Cinéma / Festival de Cannes
OLJ
23/05/2019

Des zombies, des fantômes, des récits futuristes et dystopiques : de l’Américain Jim Jarmusch à la Franco-Sénégalaise Mati Diop, le cinéma de genre vient hanter cette année le Festival de Cannes, avec du fantastique revisité par le cinéma d’auteur. « Il y a une certaine prédominance du cinéma de genre », même si cela est « parfois masqué, pas toujours au premier plan, mais resurgissant quand on ne l’attend pas », avait prévenu Thierry Frémaux lors de l’annonce de la sélection, soulignant que les auteurs avaient besoin de « se régénérer » avec ce type de cinéma.

Dès le film d’ouverture, le ton était donné : The Dead Don’t Die de Jarmusch propose un voyage au pays des zombies, dans lequel une communauté se retrouve attaquée par des morts sortis de leurs tombes. Un récit très référencé, portant aussi un message politique sur la surconsommation et la catastrophe écologique qui guette. Le cinéaste n’a d’ailleurs pas manqué de rendre hommage à l’une des références du genre, George Romero, auteur de Night of the Living Dead. Une source d’inspiration, car il a « véritablement changé l’idée que l’on se fait des zombies et des monstres » qui deviennent, avec lui, une menace venant « de l’intérieur » de la société.

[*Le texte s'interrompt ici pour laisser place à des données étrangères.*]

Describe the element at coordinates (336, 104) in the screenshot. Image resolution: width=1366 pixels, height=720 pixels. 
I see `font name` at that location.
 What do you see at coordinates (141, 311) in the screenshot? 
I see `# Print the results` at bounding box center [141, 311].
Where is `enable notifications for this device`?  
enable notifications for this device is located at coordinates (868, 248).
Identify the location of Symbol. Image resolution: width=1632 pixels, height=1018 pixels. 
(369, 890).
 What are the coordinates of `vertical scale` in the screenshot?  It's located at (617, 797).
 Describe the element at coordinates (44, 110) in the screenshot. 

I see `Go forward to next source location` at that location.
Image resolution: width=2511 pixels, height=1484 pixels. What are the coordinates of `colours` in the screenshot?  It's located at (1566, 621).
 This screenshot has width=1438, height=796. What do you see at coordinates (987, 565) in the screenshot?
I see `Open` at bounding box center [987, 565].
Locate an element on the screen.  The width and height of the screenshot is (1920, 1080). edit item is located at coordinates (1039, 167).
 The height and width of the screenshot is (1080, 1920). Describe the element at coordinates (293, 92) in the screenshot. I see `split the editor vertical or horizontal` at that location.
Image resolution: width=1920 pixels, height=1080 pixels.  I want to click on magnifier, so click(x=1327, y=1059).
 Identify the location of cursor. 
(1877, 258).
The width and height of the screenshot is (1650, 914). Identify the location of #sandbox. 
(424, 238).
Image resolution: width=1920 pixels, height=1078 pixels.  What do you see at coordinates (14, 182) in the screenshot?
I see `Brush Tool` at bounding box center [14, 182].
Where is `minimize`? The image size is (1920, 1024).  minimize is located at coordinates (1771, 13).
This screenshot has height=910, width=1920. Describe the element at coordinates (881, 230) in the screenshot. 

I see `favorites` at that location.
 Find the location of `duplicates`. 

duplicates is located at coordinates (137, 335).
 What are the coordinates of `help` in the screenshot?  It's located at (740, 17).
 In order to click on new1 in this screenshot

Dans la sélection parallèle de la Quinzaine des réalisateurs qui, elle, mettait à l’honneur dès le premier jour le maître de l’horreur et du fantastique John Carpenter, les zombies ont été également présents, mais d’une manière totalement différente dans Zombi Child de Bertrand Bonello. Revenant aux origines du mot, le film raconte l’histoire d’un homme « zombifié » à Haïti – selon les croyances vaudoues, c’est-à-dire un mort victime d’un sortilège l’ayant ramené à la vie – et de sa petite-fille, hantée par cette histoire 55 ans plus tard en région parisienne.

Les fantômes, eux aussi, ont été convoqués, notamment dans Atlantique de Mati Diop, une fable à Dakar, à la fois politique et onirique, dans laquelle les migrants morts en mer reviennent hanter les vivants. Un film sur « l’envoûtement et l’idée que les fantômes prennent naissance en nous », selon sa réalisatrice. Le fantastique a « toujours été un genre qui marchait par cycles », explique Frank Lafond, auteur d’un dictionnaire du cinéma fantastique et de science-fiction. « À certaines périodes, il y a quelque chose dans la société qui fait que ce genre-là rencontre un écho chez le spectateur », avec « une possibilité de discours politique ». Le fantastique est également « un bon moyen pour des réalisateurs qui sont plutôt dans le film d’auteur d’acquérir une sorte de liberté, à la fois thématique et formelle », poursuit-il.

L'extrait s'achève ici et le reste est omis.